Saturday, October 5, 2013

Grandpa's Service Record

Living here in Japan has made me very curious about my grandfather's experience during WWII. I'd seen pictures of him in his handsome Marine Corps uniform, but he never talked about his experiences. My grandpa passed away years ago, but he remains one of my most favorite and most influential people that I've ever met.

My aunt recently sent me his service record and my husband (a Marine) helped me decipher what the acronyms and shorthand meant. He was only 17 years old when he enlisted in the Marine Corps, but told the recruiter that he was 21. I can only imagine that the recruiter needed more men and didn't ask any more questions (note that he was included in the 82nd replacement draft).

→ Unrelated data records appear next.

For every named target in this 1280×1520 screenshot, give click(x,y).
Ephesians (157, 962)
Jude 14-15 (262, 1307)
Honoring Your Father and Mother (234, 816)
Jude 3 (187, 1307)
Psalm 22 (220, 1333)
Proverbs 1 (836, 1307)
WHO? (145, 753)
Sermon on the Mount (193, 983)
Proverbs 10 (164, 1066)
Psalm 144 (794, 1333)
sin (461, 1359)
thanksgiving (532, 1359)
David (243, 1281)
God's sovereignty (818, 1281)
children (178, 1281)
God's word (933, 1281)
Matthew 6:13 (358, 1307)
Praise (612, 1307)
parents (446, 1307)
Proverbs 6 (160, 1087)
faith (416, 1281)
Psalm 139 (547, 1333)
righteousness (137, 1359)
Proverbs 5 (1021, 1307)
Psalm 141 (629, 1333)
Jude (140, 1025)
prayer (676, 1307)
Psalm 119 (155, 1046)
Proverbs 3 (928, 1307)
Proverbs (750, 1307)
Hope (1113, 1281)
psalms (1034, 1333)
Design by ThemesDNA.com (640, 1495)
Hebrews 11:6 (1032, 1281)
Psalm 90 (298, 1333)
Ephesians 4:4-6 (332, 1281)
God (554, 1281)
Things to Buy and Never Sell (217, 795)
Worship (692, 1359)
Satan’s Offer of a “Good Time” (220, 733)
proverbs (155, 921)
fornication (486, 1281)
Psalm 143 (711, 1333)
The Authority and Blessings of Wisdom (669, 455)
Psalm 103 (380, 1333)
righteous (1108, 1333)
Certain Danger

This is what I've been able to glean from the service record: 

Robert J. Wolfe enlisted on 16 May 1945 and went to boot camp just three days later on 9 May 1945 as part of the 82nd Replacement Draft. On 4 October 1945, he joined the 89th Draft, Marine Training Command, Command Post, possibly after graduating and spending time at the HQ element waiting to leave.

The entry for 5 December 1945 is illegible, but I assume it was more training for his deployment.

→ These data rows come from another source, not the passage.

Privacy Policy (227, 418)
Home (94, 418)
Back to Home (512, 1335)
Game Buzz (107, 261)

On 21 Mar 1946, he joined 2/6 (Golf Co, 2nd Bat, 6th Marines, 2nd Marine Div) with responsibility for general duty. Wikipedia reports,"Following the end of the war, 2/6 landed at Nagasaki to take part in the Occupation of Japan from September 1945 until July 1946." 

Before 2/6 returned to the states, my grandpa joined 1/4 again on general duty on 19 June 1946 (Charlie Co, 1st Bat, 4th Marines) and went to China. From the official history page of 1/4, "Three weeks after Japan surrendered, the Division was dispatched to North China for occupation duty. While in China, the Division had numerous encounters with the Chinese Communists." 

On 12 July 1946, he was transferred to the HQ company of 1/4 and was a radio man. Just a month later, on 13 August 1946, he transferred to Weapons Co in 1/7 (7th Marines, 1st Marine Division) and was responsible for communication security, possibly working with cryptographic keys.

By 11 Feb 1947, he returned to 2/6 on general duty (2nd Bat, 6th Marines, 3rd brigade) and on 3 March 1947, he joined 1/6 as a rifleman, an infantry position. On 1 October 1947, he joined Bravo Co, at a command post, still as a rifleman. He returned to San Diego soon after. 

At some point in his time with the Marine Corps, he received a court martial for being AWOL for 4 days and 16 hours! I'm assuming it was while in China because I read there was a lot of misbehavior during the occupation. Check out the Wikipedia entry for the book China Marine by EB Sledge or the group known as "China Marines". The dates match for a time of insubordination and high stress.

The next entry is unclear. On 17 November 1947, he was assigned to an unknown position at the Marine Barracks at the Naval Training Center in Great Lakes, IL, possibly doing recruit training. He changed his principal duty with the NTC on 1 Dec 1947.

It appears that he had another major change on 24 July 1948 by being assigned to the famous 8th & I Barracks Detachment in Washington, D.C. Soon after his move, on 1 August 1948, he was promoted to Corporal Wolfe in the Marine Corps Instructor Detachment. On 15 May 1949, he was discharged from the Marine Corps with four years of service.

After his time in the service, he moved to Detroit, Michigan and started a family with my beautiful grandma and had five children, one of them being my mother.

Where's Aunt Emily?

1 comment:

  1. Great job deciphering all that, and I believe it worth mentioning he was discharged honorably. I saw those papers after he started asking boys I dated for their discharge or leave papers if they looked like they were "military".